Thursday, May 5, 2016

"Four Dead in Ohio" and May the Fourth be with you.

I remember the Kent State Massacre.  I was in Junior High.  I was very much against the war in Viet Nam.  My parents didn't care much for Richard Nixon, calling him "Tricky Dick" but they didn't understand the protest movement.  When four students were shot and killed and 9 others wounded  I got into a dinner table debate with my father.  We often debated, sometimes rather heatedly, about current events. I was anti-war.  I argued that some of the "protesters" were just students trying to get to class. I remember arguing about it with my father, that we have the right to peaceful assembly. and pointed out that some of the slain weren't even protesting, just trying to get across the campus I asked him what he would think if I had been one of the students killed. He said they must have deserved it. I think it scared him a bit and he was trying to rationalize it. He was from "the greatest generation" and could not understand how we, their children" could be protesting government policy. He understood later. It was a turning point of sorts in the anti war movement. The fact that we still remember it says something.

Yesterday was " StarWars Day" which started out as a pun "May the Fourth be with you" Did Han Solo develop a lisp... Ah Well. In my opinion, the first one was the best. Mind you I haven't seen the recent one yet. When Netflix has it, I will. The first three were done by George Lucas, whose vision and story this was. I think - and I amay be wrong- that there were other people influencing the next three. I really HATED them, miscast and with that stupid CGI character that just had an over the top annoyance factor. The first film had the wide eyed innocence and the daring- do of old classic adventure films ( think Errol Flynn in Robin Hood) It had all that cool stuff from Industrial Light and Magic. We had never seen the like! Now it's more like , oh yeah.. that was cool.. yawn... It's funny, when I saw it then, I rooted for Luke. Now I root for Han.

Anyone up for watching the first three with me? I'll bring the snacks!

Monday, May 2, 2016

Retirements

I went to not one but TWO retirement celebrations this weekend.  Both were rather quiet affairs, even though one had a program and a presentation and was quite formal.  It has me thinking about my own retirement.  That day seems long off,as I really want to get out from under Kate's college fees before I retire.  Sometimes I think my body is ready and sometimes it just freaks me out.  I have been working so long I don't know anyway else to live.  What does one DO in retirement ( I know I will hear from at least ONE retiree who is quite vocal on the subject)   I asked the Retirement folks to work up my numbers a while ago but have never heard back from them.  There are a few things holding me back from retiring and once I work those out I am gone.  I DO want the biggest party- or maybe I don't.  I think the manner of my exit will be clearer once it becomes real.

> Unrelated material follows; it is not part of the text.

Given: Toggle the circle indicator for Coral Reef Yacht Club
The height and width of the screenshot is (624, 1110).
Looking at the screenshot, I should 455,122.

One retiree is a friend about my age who is boldly moving herself across the country to where part of her family  and I think her heart, is.  I will miss her but plan on descending on her after she is well settled.  I have never seen New England.  With her it would be a lot of fun.
The other retiree was a woman I worked with for 30 years.  She has had a few life changing events this year and she just got tired.  I wish her well. Her staff were crying as they spoke at the party. Her tutelage will be felt in our department for a very long time, not a bad legacy to have if you think about it.   I wonder sometimes if the work we do DOES make a difference.  The quote at the bottom of my office email reminds me that I should "Act as if what you do makes a difference.  It does."    I will try to remember that as I go through a day of seemingly never-ending problems, that and "some days are better than others."